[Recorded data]
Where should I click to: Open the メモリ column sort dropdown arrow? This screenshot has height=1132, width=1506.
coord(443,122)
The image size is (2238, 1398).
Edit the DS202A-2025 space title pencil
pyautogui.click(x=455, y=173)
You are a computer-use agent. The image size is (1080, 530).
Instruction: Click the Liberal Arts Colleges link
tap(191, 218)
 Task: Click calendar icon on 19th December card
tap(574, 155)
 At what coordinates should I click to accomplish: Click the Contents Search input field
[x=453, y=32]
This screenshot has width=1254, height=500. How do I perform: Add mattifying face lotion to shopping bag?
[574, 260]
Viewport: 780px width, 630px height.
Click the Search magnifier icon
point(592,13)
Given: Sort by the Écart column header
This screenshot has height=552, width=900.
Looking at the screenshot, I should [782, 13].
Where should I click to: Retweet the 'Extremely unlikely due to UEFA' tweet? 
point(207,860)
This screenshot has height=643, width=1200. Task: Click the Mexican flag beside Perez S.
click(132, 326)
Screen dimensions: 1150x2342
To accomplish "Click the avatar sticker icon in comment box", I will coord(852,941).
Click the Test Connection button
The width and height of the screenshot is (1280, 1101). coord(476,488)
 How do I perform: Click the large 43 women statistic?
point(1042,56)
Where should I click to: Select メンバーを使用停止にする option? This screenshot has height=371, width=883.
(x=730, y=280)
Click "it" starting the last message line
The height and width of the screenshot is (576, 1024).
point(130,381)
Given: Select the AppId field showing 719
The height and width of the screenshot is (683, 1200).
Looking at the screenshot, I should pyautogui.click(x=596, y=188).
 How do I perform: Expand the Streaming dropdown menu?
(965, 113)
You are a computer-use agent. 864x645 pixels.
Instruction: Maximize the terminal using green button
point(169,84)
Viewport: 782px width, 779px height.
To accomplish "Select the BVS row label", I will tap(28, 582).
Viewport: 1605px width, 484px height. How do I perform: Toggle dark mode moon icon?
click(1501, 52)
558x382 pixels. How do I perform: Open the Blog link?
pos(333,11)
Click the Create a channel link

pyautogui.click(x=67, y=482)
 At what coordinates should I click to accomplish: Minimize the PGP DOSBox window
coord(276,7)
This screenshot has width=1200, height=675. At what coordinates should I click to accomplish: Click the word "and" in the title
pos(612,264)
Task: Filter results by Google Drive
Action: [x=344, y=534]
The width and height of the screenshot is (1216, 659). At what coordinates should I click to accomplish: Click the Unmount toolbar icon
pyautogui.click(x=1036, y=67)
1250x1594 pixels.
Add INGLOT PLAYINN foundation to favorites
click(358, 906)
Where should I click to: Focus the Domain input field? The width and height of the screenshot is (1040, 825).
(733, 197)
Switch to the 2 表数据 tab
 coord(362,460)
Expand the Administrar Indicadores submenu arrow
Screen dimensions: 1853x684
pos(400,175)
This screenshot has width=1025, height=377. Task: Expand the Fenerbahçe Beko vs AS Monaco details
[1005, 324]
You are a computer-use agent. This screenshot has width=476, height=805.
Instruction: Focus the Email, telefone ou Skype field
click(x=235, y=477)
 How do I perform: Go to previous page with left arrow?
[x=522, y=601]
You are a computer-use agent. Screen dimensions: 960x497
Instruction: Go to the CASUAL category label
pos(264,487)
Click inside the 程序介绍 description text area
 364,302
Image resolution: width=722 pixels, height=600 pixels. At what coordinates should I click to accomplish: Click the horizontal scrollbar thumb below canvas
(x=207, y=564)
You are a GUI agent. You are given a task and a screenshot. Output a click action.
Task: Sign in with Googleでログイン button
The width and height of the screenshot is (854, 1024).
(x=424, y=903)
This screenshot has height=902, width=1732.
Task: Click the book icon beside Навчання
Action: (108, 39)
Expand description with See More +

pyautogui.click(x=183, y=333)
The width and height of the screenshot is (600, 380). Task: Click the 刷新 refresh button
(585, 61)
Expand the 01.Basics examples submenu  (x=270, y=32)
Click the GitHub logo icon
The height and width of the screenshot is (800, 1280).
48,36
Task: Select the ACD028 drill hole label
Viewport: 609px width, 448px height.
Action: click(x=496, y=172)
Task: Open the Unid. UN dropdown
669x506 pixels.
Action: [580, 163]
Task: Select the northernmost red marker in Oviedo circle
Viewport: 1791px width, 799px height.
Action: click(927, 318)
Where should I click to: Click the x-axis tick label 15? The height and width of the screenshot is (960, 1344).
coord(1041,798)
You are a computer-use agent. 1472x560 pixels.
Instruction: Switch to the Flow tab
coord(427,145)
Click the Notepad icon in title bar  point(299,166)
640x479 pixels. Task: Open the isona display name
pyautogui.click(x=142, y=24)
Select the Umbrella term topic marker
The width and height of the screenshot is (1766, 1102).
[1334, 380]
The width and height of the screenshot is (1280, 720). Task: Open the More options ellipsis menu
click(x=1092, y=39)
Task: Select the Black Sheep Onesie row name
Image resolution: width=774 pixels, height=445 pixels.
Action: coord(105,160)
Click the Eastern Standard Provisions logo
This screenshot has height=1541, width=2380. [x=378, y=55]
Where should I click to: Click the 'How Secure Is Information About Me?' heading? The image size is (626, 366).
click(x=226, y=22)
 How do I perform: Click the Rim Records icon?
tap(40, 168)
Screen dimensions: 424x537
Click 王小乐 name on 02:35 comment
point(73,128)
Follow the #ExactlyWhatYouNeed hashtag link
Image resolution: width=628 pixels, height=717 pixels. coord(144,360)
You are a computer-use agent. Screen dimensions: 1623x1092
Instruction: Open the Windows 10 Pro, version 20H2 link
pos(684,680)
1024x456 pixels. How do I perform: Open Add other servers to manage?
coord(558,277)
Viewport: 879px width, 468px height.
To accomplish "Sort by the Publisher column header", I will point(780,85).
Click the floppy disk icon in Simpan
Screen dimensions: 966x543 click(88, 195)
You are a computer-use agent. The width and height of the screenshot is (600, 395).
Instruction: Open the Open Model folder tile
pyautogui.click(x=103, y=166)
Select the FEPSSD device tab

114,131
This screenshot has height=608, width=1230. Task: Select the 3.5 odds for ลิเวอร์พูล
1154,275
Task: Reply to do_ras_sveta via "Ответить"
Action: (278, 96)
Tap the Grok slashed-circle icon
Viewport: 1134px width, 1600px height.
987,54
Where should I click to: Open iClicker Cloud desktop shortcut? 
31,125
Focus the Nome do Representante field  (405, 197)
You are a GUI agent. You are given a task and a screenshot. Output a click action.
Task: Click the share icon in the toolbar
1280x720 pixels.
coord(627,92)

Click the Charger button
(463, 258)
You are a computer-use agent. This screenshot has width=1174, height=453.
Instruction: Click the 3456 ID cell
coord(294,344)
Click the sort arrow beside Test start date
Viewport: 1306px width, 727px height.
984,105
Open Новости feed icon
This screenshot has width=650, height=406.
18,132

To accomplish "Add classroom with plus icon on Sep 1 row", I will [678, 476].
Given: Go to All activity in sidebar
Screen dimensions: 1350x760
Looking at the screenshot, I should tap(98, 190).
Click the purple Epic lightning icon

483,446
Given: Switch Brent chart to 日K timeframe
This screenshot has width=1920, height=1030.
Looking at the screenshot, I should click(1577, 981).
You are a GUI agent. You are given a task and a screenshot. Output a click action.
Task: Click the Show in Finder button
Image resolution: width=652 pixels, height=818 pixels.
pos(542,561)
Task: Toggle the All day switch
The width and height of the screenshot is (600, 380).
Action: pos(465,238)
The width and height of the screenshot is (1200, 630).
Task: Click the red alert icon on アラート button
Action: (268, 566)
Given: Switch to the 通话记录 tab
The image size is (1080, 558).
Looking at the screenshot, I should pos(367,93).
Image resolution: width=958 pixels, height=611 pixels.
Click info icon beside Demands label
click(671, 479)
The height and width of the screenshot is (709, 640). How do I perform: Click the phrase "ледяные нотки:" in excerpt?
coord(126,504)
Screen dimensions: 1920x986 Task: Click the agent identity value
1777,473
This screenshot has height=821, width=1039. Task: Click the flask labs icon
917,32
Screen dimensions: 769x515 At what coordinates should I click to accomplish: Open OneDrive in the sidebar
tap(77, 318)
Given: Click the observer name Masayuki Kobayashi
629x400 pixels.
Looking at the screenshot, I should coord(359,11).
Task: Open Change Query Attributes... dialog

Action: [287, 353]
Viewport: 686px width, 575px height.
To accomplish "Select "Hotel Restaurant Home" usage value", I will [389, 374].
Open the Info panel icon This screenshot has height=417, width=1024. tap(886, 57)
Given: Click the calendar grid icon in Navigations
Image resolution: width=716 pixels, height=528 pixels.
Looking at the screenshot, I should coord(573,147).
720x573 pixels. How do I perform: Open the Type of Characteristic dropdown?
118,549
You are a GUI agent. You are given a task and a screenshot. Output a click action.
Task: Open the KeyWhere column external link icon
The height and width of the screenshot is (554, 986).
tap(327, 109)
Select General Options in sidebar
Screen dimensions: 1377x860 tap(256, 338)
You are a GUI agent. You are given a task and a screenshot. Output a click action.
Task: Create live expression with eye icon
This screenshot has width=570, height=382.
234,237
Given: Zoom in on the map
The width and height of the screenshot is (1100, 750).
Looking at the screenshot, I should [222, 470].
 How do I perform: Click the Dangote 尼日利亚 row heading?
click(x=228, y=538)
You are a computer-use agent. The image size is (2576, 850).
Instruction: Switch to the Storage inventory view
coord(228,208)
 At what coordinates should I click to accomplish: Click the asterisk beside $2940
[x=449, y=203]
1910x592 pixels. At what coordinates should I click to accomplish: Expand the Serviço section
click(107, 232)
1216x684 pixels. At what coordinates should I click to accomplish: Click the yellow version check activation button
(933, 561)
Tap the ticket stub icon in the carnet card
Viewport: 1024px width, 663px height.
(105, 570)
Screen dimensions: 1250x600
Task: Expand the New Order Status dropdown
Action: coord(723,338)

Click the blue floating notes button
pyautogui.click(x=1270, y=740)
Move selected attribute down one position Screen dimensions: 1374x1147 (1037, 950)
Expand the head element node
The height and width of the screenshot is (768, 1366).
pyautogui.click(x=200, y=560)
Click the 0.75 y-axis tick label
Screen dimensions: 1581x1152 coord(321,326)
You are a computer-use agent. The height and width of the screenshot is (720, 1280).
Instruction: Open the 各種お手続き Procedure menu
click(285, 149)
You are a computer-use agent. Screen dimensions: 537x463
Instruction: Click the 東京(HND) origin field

■ **ABOUT THIS EXERCISE**: Each line of the data that includes "marker" should be copied.

■ **TASK OUTPUT**:
Task: Select the northernmost red marker in Oviedo circle
Select the Umbrella term topic marker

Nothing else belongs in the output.